The merits of the Fourth Defendant’s application
 I should first say that I accept the Claimant’s proposition that the cases and the principles pertaining to the duty of full and frank disclosure and fair presentation apply equally to ex parte applications for the appointment of receivers as they do for other types of ex parte relief. The question here is whether the Claimant breached that duty in a manner and to an extent warranting the order she obtained to be discharged with costs against her. In my respectful judgment, she did. I will now explain why.
 The Claimant had sought to capture the Court’s sympathy and excite its concern by representing that Mr. Golden was using an unscrupulous ex-convict, Mr. Feng, to go about breaching the injunction. The Claimant alleged that Mr. Golden was artificially characterizing Mr.

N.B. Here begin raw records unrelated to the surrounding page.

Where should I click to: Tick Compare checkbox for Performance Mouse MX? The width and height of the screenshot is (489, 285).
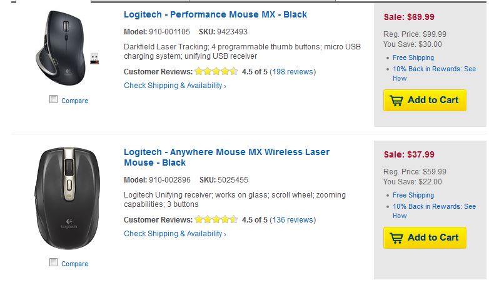click(54, 99)
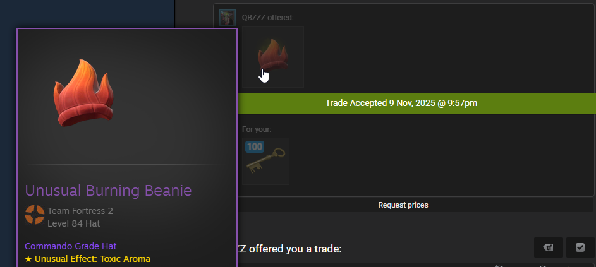This screenshot has height=267, width=596.
Task: Click the checkmark icon button
Action: tap(580, 247)
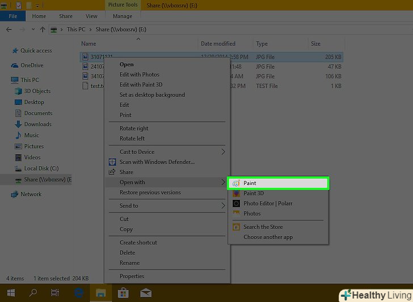Click Set as desktop background

click(152, 95)
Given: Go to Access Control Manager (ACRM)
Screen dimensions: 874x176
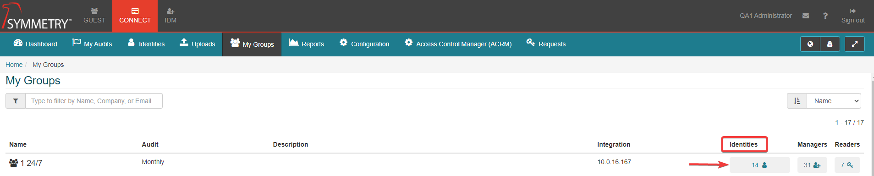Looking at the screenshot, I should click(458, 44).

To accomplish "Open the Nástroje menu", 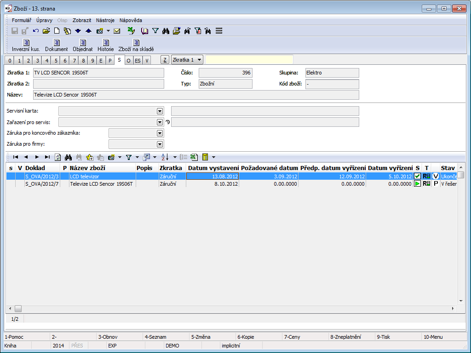I will 105,20.
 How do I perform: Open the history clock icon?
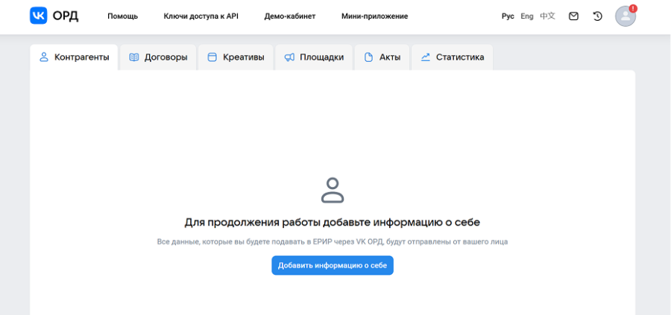tap(597, 16)
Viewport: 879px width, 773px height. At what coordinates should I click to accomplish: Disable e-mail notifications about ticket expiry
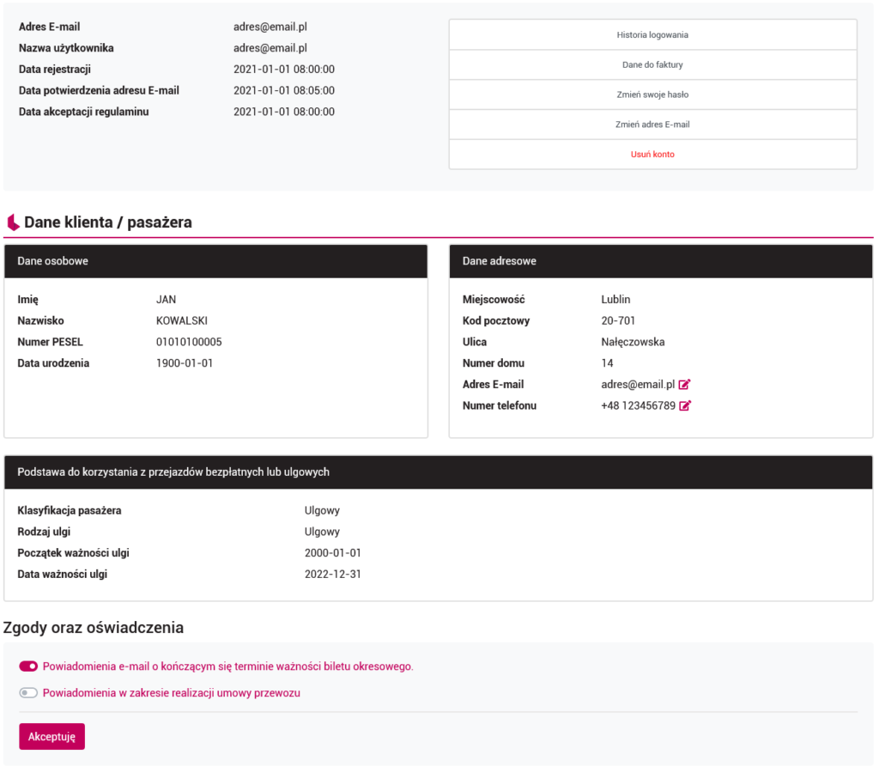(x=28, y=666)
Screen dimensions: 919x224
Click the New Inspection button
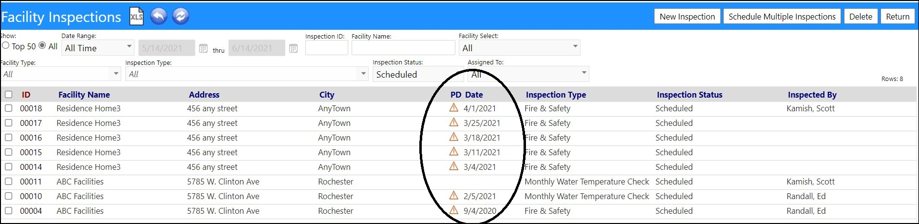click(687, 17)
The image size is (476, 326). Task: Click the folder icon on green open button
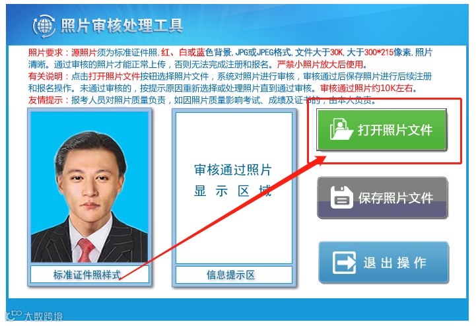tap(341, 129)
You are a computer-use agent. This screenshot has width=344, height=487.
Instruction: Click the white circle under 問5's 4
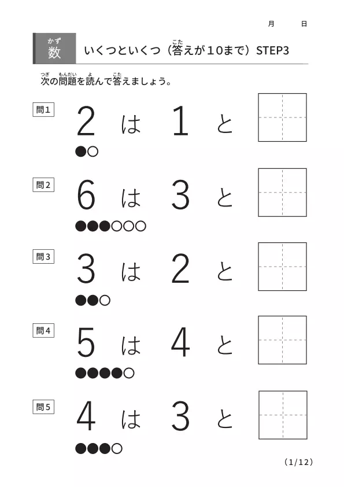117,448
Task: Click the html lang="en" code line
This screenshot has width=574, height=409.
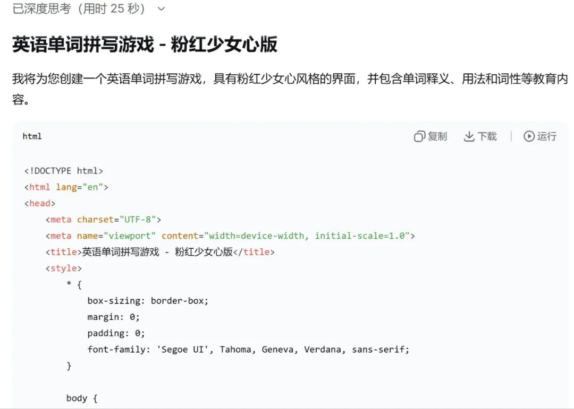Action: [x=66, y=187]
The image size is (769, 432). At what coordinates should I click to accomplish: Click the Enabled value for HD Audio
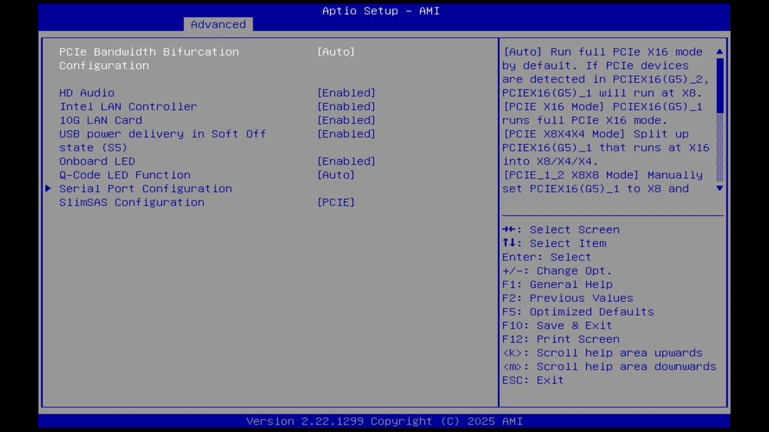(346, 92)
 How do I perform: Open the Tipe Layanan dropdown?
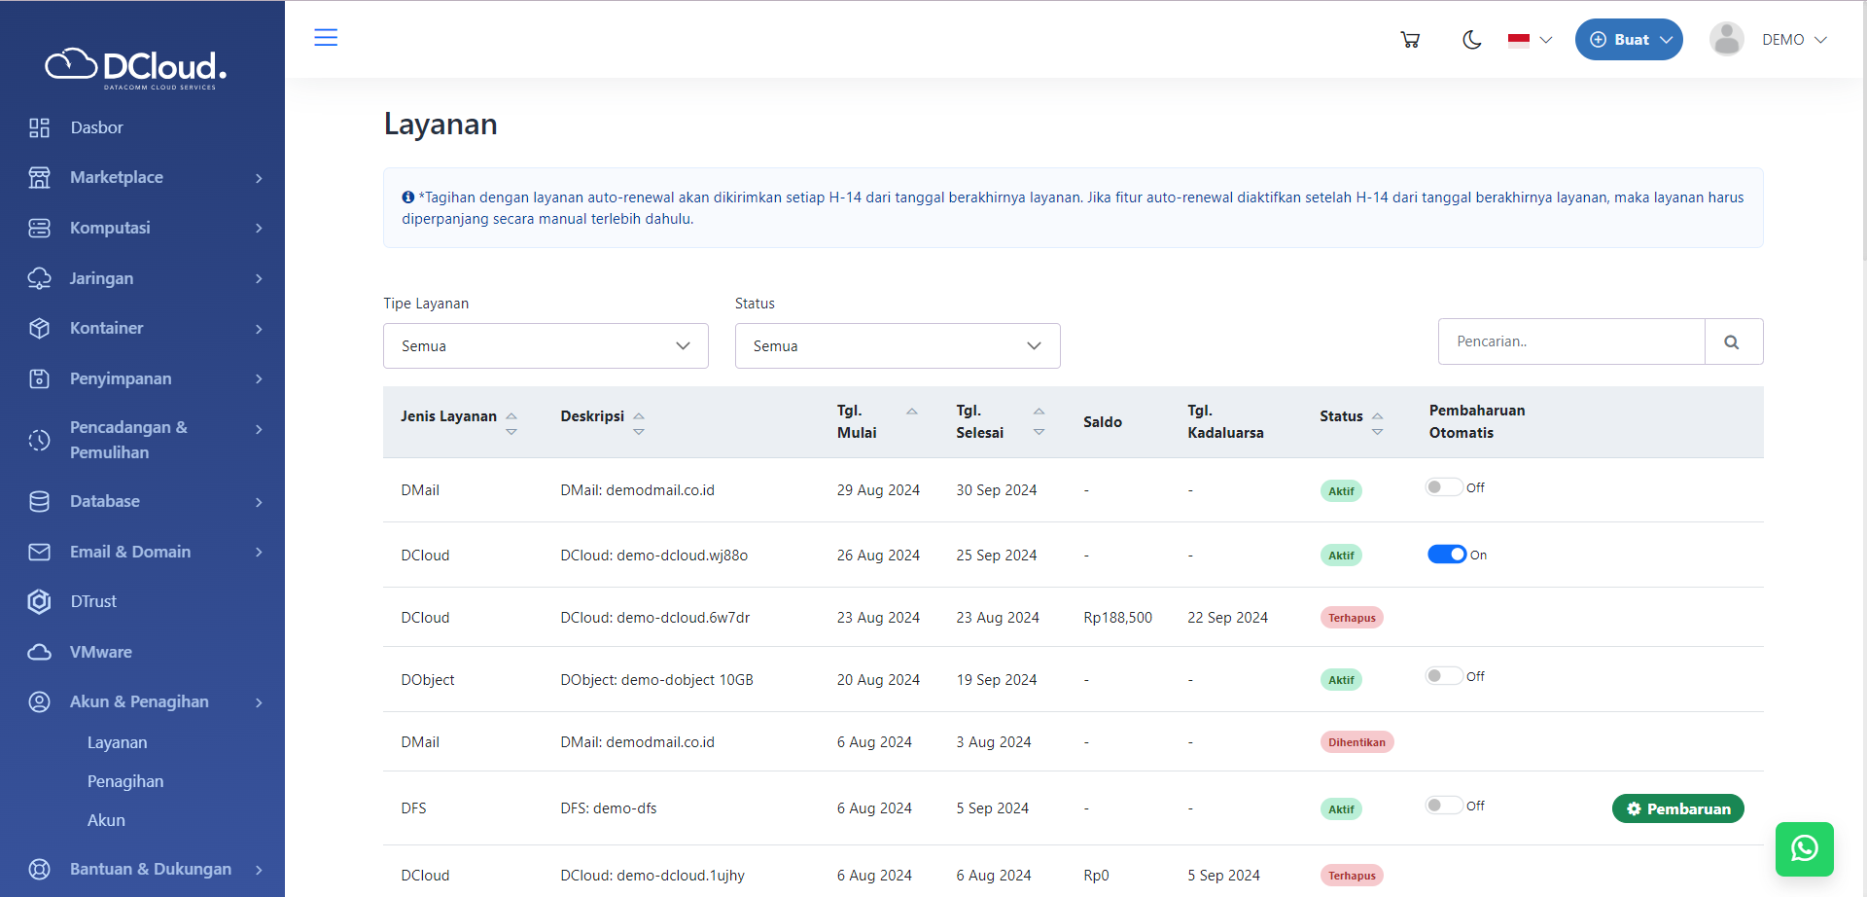click(546, 346)
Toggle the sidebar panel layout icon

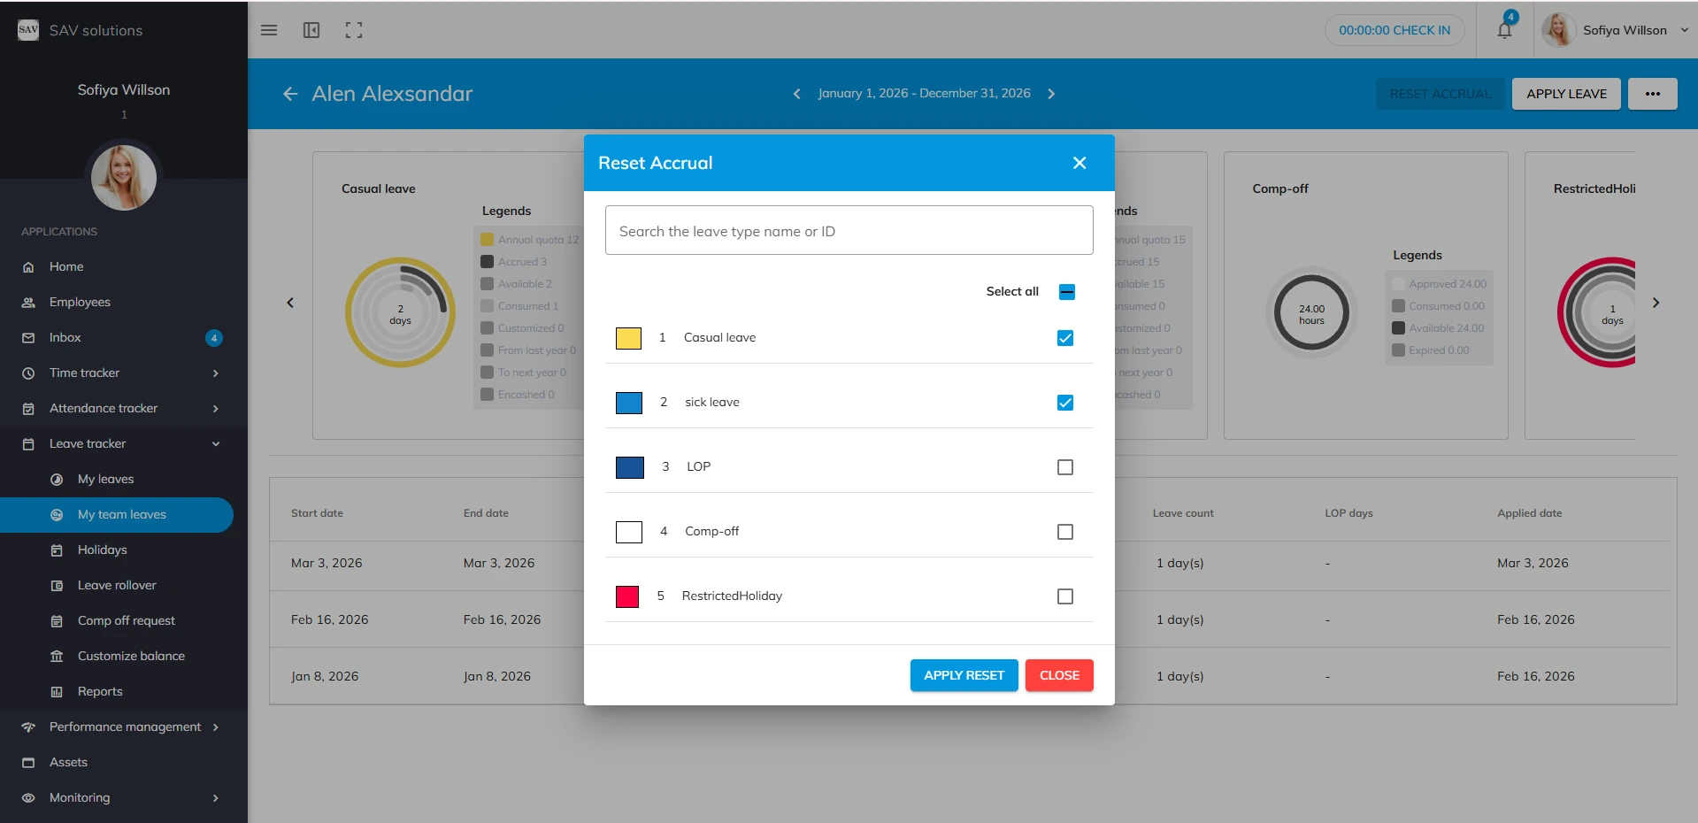311,30
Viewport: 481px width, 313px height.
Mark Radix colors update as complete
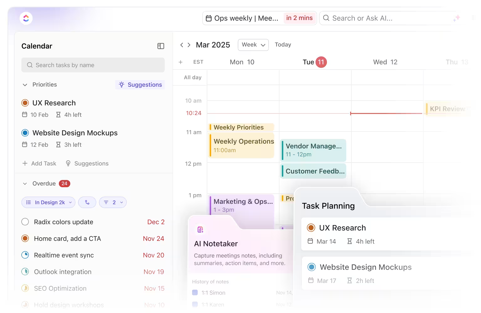(x=25, y=222)
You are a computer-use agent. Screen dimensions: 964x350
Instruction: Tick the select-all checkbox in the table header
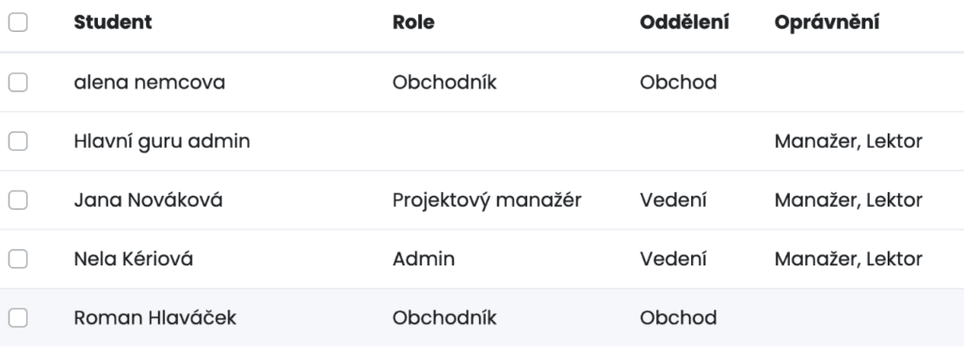(x=18, y=23)
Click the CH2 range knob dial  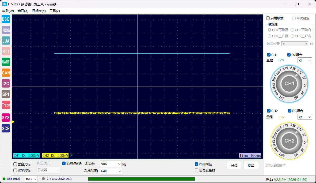tap(289, 141)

Feng as ‘autonomous’ so that Mr. Golden could avoid being held to account for Mr. Feng’s breaches of the injunction. The Court was told by the Claimant that Mr. Golden, through Mr. Feng, had breached the injunction by using the Bange chop to open a new bank account, through which Jiacheng funds could be dissipated. The urgency was heighted by the fact that the Jiacheng chops had only recently before the hearing been released by the state authorities to Mr. Golden. The assets of the companies subject to the injunction were thus (on the Claimant’s version of events) in imminent peril unless a receiver was appointed to police and enforce the injunction.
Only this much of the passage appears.